The Cause of Stuttering: Genetic and Brain Scanning Study Results
In stuttering, there are abnormalities in the connections between the speech planning part of the brain (A) and the speech execution part of the brain (B) on the left side. This is a very limited part of the brain and does not affect intelligence or personality. This abnormality leads to moving the articulators (C) without a proper plan. For approximately 70% of people this is caused by an easily identifiable inherited gene. For the rest it is likely to be due to a latent gene or a gene that has been recessive for several generations. It may also be due to an abnormality of brain development due to damage (e.g., environmental toxins, bump on the head, high fever, infection, or lack of oxygen) at birth or in the first few years of development.
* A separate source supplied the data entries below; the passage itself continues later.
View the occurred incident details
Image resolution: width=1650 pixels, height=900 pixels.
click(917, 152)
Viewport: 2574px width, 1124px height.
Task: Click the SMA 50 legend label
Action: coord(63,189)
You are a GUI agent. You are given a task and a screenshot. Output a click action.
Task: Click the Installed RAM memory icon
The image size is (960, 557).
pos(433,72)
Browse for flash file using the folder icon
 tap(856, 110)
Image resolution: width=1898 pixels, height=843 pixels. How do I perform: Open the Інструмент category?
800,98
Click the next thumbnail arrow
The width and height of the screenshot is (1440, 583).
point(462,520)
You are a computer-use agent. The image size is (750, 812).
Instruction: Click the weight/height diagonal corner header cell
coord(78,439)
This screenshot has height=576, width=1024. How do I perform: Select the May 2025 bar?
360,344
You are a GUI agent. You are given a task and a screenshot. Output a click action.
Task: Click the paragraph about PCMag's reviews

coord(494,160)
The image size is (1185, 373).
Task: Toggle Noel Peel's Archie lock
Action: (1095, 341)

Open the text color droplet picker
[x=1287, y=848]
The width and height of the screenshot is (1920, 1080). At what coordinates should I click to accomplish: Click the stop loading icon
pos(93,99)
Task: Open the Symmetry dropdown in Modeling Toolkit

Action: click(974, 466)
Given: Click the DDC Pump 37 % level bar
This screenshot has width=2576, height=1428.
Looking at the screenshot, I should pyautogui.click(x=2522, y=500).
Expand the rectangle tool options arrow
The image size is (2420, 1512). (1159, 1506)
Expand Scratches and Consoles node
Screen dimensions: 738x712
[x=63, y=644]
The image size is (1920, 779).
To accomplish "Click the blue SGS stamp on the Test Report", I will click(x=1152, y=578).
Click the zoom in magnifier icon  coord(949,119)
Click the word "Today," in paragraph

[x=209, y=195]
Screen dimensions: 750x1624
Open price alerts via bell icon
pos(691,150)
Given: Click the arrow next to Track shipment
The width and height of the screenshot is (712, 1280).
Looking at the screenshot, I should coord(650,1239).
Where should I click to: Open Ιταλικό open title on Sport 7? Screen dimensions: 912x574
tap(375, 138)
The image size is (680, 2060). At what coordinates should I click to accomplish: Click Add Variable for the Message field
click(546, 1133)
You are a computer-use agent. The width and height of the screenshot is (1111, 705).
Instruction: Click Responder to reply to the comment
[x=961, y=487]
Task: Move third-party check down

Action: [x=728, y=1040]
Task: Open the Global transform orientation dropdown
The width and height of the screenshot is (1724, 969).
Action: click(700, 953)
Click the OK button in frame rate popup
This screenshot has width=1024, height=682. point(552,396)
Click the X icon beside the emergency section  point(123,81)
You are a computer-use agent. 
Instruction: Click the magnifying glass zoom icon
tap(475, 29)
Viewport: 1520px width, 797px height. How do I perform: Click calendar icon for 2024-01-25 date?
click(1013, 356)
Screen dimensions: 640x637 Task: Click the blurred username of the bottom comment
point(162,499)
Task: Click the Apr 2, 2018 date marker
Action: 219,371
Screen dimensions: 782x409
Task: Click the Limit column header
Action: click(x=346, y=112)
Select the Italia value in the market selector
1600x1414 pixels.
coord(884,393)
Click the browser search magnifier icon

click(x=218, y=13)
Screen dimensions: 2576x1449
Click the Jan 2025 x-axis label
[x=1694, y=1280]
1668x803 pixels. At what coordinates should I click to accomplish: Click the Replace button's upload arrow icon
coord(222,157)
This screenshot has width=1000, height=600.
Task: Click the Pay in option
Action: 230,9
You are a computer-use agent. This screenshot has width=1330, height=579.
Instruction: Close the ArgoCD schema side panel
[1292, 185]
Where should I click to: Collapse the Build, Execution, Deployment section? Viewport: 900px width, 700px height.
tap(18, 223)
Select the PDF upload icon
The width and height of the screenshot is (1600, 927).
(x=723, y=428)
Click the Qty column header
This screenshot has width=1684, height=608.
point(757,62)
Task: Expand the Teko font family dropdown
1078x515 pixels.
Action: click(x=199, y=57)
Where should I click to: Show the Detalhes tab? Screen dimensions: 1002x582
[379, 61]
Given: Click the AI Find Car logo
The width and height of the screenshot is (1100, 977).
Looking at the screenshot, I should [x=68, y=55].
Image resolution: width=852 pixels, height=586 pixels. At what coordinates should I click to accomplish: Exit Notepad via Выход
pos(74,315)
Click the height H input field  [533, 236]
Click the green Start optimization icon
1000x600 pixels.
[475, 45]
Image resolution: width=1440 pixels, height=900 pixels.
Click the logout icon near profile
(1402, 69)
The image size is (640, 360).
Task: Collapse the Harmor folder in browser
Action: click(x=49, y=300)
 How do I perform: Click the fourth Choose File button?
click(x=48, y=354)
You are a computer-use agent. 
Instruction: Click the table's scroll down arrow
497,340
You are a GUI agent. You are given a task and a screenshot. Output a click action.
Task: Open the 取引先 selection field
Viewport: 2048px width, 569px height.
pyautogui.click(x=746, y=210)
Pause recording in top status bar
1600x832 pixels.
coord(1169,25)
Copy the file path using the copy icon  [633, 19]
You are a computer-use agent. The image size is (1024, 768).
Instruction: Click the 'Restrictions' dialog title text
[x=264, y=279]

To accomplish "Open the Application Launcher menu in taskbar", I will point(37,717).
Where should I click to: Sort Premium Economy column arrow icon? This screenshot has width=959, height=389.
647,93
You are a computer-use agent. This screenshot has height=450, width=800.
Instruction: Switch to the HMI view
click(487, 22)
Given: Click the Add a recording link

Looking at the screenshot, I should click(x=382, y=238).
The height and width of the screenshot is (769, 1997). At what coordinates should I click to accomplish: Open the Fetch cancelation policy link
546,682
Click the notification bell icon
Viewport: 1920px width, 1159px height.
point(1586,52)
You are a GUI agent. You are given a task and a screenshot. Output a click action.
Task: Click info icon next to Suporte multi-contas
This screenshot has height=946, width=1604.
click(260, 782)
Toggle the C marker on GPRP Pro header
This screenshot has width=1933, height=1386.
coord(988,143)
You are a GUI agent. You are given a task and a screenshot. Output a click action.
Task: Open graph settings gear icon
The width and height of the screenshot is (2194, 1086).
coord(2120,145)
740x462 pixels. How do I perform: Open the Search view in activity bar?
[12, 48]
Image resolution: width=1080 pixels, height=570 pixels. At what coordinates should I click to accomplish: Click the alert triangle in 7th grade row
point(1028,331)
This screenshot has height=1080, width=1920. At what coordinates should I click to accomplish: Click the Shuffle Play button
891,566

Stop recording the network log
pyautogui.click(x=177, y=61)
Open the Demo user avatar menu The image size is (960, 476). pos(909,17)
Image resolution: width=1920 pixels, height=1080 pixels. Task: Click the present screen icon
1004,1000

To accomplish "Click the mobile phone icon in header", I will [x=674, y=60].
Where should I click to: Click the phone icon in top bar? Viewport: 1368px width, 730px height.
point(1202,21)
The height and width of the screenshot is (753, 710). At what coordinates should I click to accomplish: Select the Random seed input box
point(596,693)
Many people believe that if you have a gene for a disorder you will inevitably display that disorder but this is not true. Genes are like light switches, they can be turned on and off by circumstances in the environment. They may predispose a person to be smart, or stutter, or be an Olympic skater but if that switch never gets flipped that gene is not expressed. A person will not stutter unless they have that gene, whether or not that gene is turned on and stays on depends on a number of factors. Environmental factors like stress and interaction experiences do not cause stuttering but may “flip the switch” and turn on an existing stuttering gene. Most experts agree that therapy before age 5 changes the brain and manipulates the expression of genes to prevent or at least significantly minimize long-term stuttering.